Kencan?(1)

99 7 1
                                    

Nggak bisa dipercaya!

Sarah, teman masa kecil Harris, yang dulu main petak umpet dan lempar-lemparan tanah dengan Harris... Sekarang memenuhi setiap sudut dalam benak Harris!

Sarahlah yang membuat Harris memakai parfum wangi bunga yang biasanya dibenci oleh Harris.

Sarah jugalah yang membuat Harris hari ini mandi dengan sabun aroma lemon yang biasanya tidak akan disentuhnya.

Memang selera Harris berbeda dari kebanyakan orang-orang disekitarnya. Harris tidak menyukai bau-bau perfum yang bagi orang lain berbau wangi, ia juga tidak senang dengan gambar-gambar atau corak- corak indah yang biasa digemari orang.

Tapi bahkan seseorang seperti Harris bisa merasakan cinta. Eh, apaan! Itu bukan cinta! Harris berpikir, ia begini kerena ia terlalu introvert. Ia tidak biasa berjalan dengan cewek, jadilah ia gugup.

Dengan baju lengan panjang berwarna biru tua dan jeans berwarna gelap, Harris menunggu Sarah di kafe yang kemarin di sepakati. Semakin waktu berjalan, Harris semakin khawatir. Bagaimana jika ia melakukan kesalahan? Bagaimana kalau ada salah paham? Bagaimana kalau nanti canggung? Bagaimana kalau ada vampir muncul lalu mengacaukan segalanya? Vampir kan berwajah tampan? Ah! Bodo amat mau ada vampir berwajah tampan!! Harris kan bukan pacar Sarah! Bagaimana tiba-tiba di kepung zombiezz? Bagaimana, bagaimana, bagaimana...

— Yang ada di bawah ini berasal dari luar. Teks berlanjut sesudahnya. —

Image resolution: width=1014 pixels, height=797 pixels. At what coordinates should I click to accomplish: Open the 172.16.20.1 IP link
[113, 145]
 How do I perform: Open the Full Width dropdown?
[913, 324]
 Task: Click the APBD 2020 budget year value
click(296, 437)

Aaargh... Sudah, jadi dirimu sendiri saja Harris! Yang mau kamu temui itu Sarah! Hanya seorang anak perempuan! Yang cantik, Top model, yang bisa saja digoda vampir tampan, diperkosa, lalu dimutilasi, dan dihisap darahnya hingga tetes terakhir akhir. (mulai lagi dia 😓)

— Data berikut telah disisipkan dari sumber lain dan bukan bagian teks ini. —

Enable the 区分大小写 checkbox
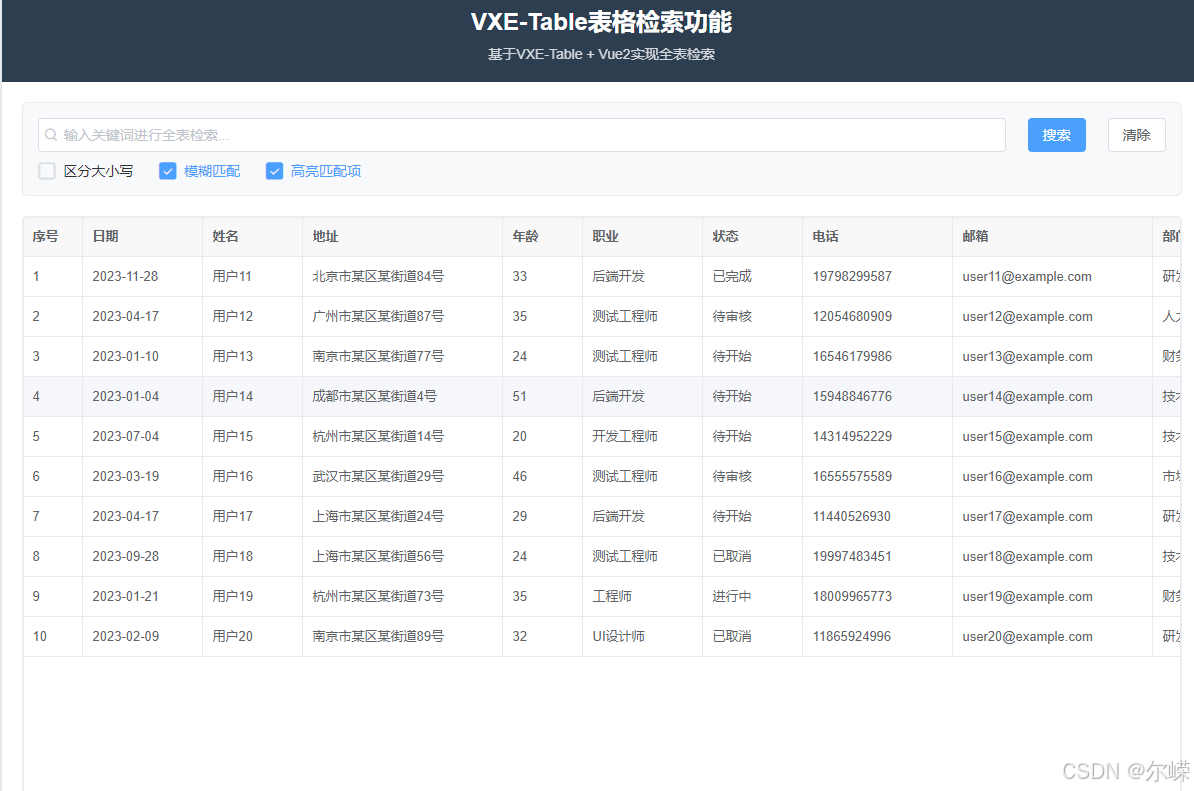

Sarah berjalan masuk ke kafe. Ia memakai rok berwarna putih susu. Untuk atasan, ia memakai tank Top putih dilengkapi dengan jaket polos yang berwarna hitam. Sarah memakai high heels berwarna belang zebra yang menambah pesona Sarah hari itu.

"Widih, hitam putih semua nih ceritanya?" Sahut Harris dengan percaya diri (dia juga ga tau gimana cara self esteem-nya itu muncul).

"Huhu... Aku memang suka yang beginian" sahut Sarah sambil tersenyum.

Satu senyuman itu membuyarkan aksi cool Harris, "Eh, i..iya,ya cocok."

"Hm? Apa yang cocok?"

"Ah, nggak usah dipedulikan." Harris berusaha menutupi wajahnya yang panas, dan ia yakin sekali memerah.

"Emmh, aku nggak disuruh duduk nih?"

"Duduk aja sendiri."

Uh, mampus, mampus, mampus!! Jadi terkesan dingin kan sekarang!! Rasanya pengen   lompat keluar jendela saja!

"Ah, iya deh pemimpi..." Sarah duduk sementara Harris sudah khawatir yang macam-macam.

"Oiya, ngomong-ngomong tentang itu..." Mimik Sarah berubah serius. "Apa kamu sudah menentukan mau kuliah apa setelah lulus SMA?" Harris menatap Sarah. Heh, itupun kalau ada uang yang untuk kuliah. Sekarang saja SMA Harris termasuk yang nggak berkualitas.

"Kalau ada uang, aku akan kuliah psikologi."

"Hah? Kau ingin menjadi psikolog?"

"Uh, sebenarnya. Kamu tahu kan, dulu waktu SD aku dijuluki pemimpi, aku bahkan dianggap sakit jiwa sama sebagian orang. Yah, karena itu aku jadi tertarik dengan pola dan jalan pikir emosi dan perasaan manusia atas masalah yang dihadapi. Lagian pendapatan psikolog kan lumayan, tapi kayaknya nggak mungkin ya? Hehe..." Harris senang ia bisa membicarakan cita-citanya pada orang lain selain Jayden. Apalagi orang itu adalah Sarah. Mungkin karena ia sudah terbuka dengan Sarah, apa Sarah bisa terbuka dengannya? Atau ia terlalu banyak ngomong jadi Sarah memandangnya buruk? Ah tauk ah!